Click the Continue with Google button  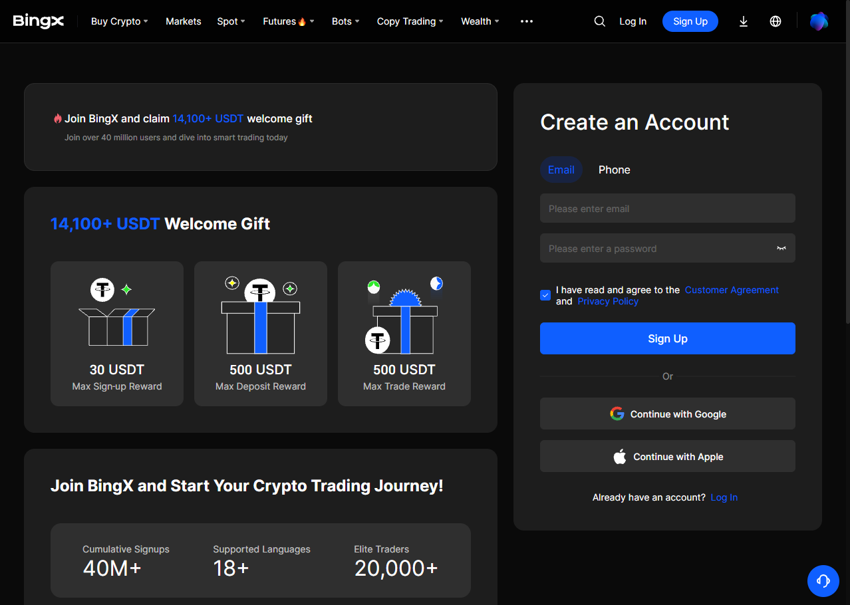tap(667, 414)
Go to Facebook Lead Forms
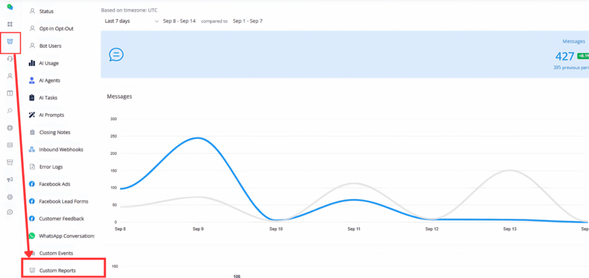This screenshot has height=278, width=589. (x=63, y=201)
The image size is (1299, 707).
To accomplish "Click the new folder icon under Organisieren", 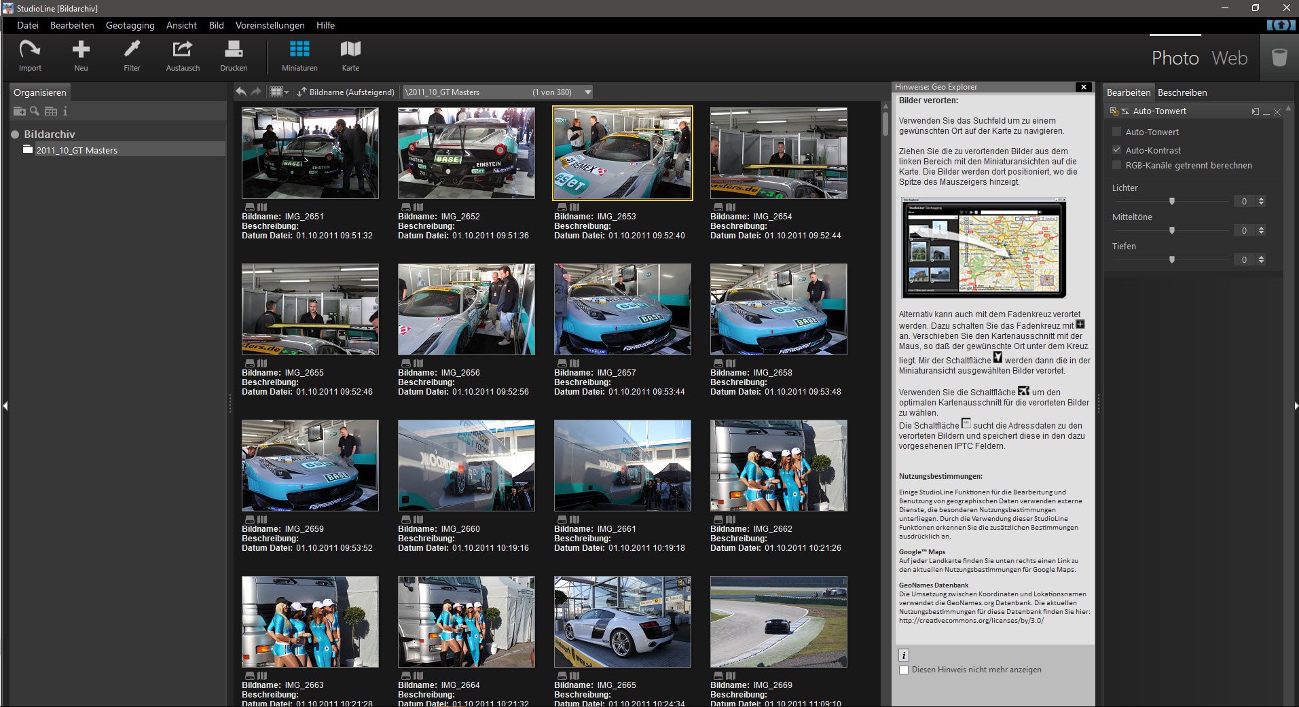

==

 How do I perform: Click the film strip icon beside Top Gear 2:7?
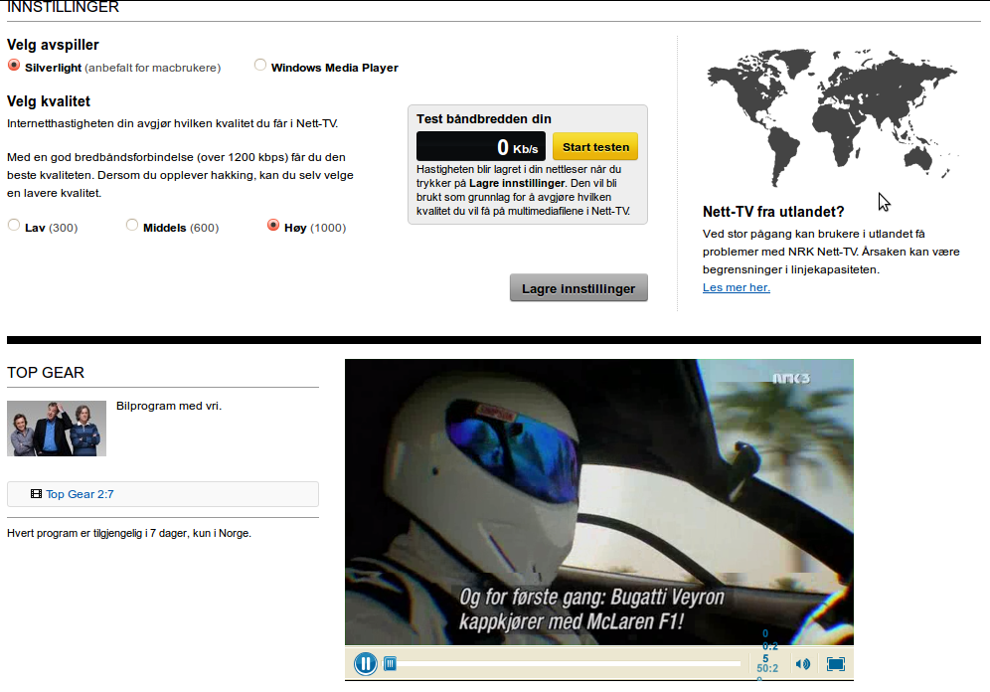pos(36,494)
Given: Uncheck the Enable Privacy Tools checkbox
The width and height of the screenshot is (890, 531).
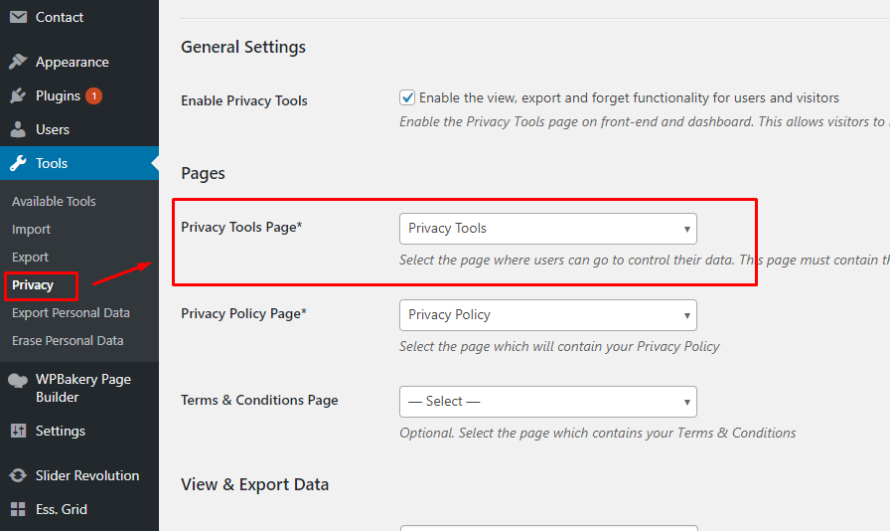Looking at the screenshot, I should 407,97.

--

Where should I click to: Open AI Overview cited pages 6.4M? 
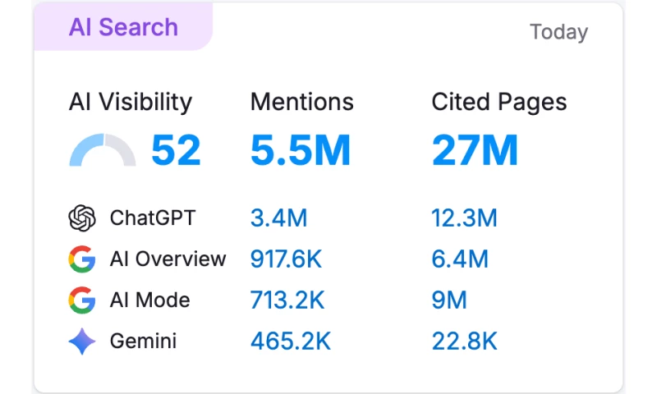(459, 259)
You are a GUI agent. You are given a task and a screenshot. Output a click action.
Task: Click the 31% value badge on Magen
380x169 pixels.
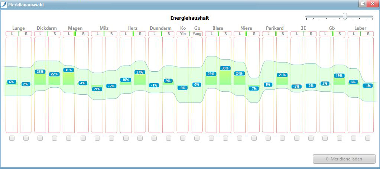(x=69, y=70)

Short problem:
Convert the data from the line containing "The image size is (1299, 707)." through the line containing "the new folder", both included, into a JSON list of strings with one string per line and no blank lines. Leave the pictures out.

Reply to the task:
[
  "The image size is (1299, 707).",
  "To accomplish \"Click the new folder icon under Organisieren\", "
]